*** Estratto della pagina
Prima dell’Ascensione al cielo, infatti, Gesù si rivolge ai
discepoli per inviarli in qualità di annunciatori del Vangelo fino
ai confini della terra: “Andate in tutto il mondo e predicate il
vangelo a ogni creatura” (Mc 16, 15).
Dopo questo richiamo alla parola del Signore, ritorniamo al breve
testo liturgico. Ci accorgiamo che anche in questo breve testo è
usata la parola “andate”. Evidentemente, quindi, questa parola non
ha solo il significato di indirizzare verso l’uscita del luogo
sacro, ma anche di indicare una missione che inizia al termine della
celebrazione liturgica.
La conclusione della Messa, infatti, segna l’inizio della
missione nel mondo, l’inizio della testimonianza del Risorto nei
luoghi della vita quotidiana. Il dono della salvezza in Cristo che è
stato accolto nel rito liturgico ora deve essere trasmesso senza
indugio ai crocicchi delle strade, laddove l’umanità vive, gioisce e
soffre.
Un’autentica spiritualità liturgica, pertanto, si caratterizza
anche per un afflato missionario e per una santa inquietudine in
relazione alla comunicazione universale di Gesù, unico e vero
Salvatore del mondo.
Vale la pena, in questo contesto, ricordare quanto san Giovanni
Paolo II scrisse nella Lettera Enciclica
Redemptoris missio:
“La missione è un problema di fede, è l’indice esatto della nostra
fede in Cristo e nel suo amore per noi” (11). E’ lecito affermare
che la liturgia è vissuta pienamente e nella verità se, in virtù
della fede con la quale è celebrata, determina anche un di più di
slancio missionario.
Ascoltiamo ancora san Giovanni Paolo II, nella stessa Enciclica:
“Prima ancora di essere azione, la missione è testimonianza e
irradiazione” (Redemptoris missio, 26). L’invio ad andare,
che riecheggia nella celebrazione liturgica, ha la sua prima e
feconda espressione nella luce che caratterizza chi a quella
celebrazione ha partecipato. Vivere, dunque, nella verità
l’esperienza liturgica si trasformerà sempre anche in un supplemento
di irradiazione evangelica di cui si diventerà capaci per grazia.
******
## Consegna
Le seguenti affermazioni concordano con l'estratto sulla conclusione della Messa? (a) La parola "andate" indica soltanto l'uscita dal luogo sacro. (b) La conclusione della Messa segna l'inizio della missione nel mondo. (c) Secondo la Redemptoris missio, la missione è testimonianza e irradiazione prima ancora di essere azione. Rispondi sì o no a ciascuna, citando tra virgolette le parole decisive dell'estratto.
*** Dati del dataset
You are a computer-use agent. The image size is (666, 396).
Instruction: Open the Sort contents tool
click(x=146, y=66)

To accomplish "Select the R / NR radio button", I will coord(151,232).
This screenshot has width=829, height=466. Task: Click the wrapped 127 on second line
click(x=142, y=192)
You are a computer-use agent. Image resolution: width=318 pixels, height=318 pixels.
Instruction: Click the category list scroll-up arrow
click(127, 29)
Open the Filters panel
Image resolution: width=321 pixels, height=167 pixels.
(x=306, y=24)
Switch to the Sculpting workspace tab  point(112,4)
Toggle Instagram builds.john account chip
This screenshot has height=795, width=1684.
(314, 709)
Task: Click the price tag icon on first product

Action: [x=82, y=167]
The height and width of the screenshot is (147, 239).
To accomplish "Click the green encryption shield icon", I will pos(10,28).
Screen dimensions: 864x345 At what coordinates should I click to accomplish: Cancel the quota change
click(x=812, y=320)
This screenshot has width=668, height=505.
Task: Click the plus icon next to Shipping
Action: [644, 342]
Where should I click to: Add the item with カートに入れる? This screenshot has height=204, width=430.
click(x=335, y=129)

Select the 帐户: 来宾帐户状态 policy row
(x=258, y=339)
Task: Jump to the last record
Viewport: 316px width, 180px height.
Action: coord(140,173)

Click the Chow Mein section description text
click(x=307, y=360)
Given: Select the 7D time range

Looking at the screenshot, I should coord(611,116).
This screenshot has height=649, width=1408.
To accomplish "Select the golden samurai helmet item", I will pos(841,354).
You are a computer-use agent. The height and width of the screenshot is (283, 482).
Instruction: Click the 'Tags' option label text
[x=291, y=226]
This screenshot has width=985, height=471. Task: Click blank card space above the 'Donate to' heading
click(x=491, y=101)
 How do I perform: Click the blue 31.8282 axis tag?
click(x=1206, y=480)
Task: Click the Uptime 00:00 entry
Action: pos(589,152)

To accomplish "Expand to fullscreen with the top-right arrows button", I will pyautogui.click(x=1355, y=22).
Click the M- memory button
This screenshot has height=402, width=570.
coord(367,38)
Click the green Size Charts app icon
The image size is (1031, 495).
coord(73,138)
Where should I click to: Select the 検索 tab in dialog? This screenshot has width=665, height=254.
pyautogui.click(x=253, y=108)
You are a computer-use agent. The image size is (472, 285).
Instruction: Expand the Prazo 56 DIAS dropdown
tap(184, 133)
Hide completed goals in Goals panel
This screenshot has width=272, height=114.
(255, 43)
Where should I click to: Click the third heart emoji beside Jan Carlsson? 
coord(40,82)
******
## La tua risposta
(a) No: "questa parola non ha solo il significato di indirizzare verso l’uscita del luogo sacro".
(b) Sì: "La conclusione della Messa, infatti, segna l’inizio della missione nel mondo".
(c) Sì: "Prima ancora di essere azione, la missione è testimonianza e irradiazione".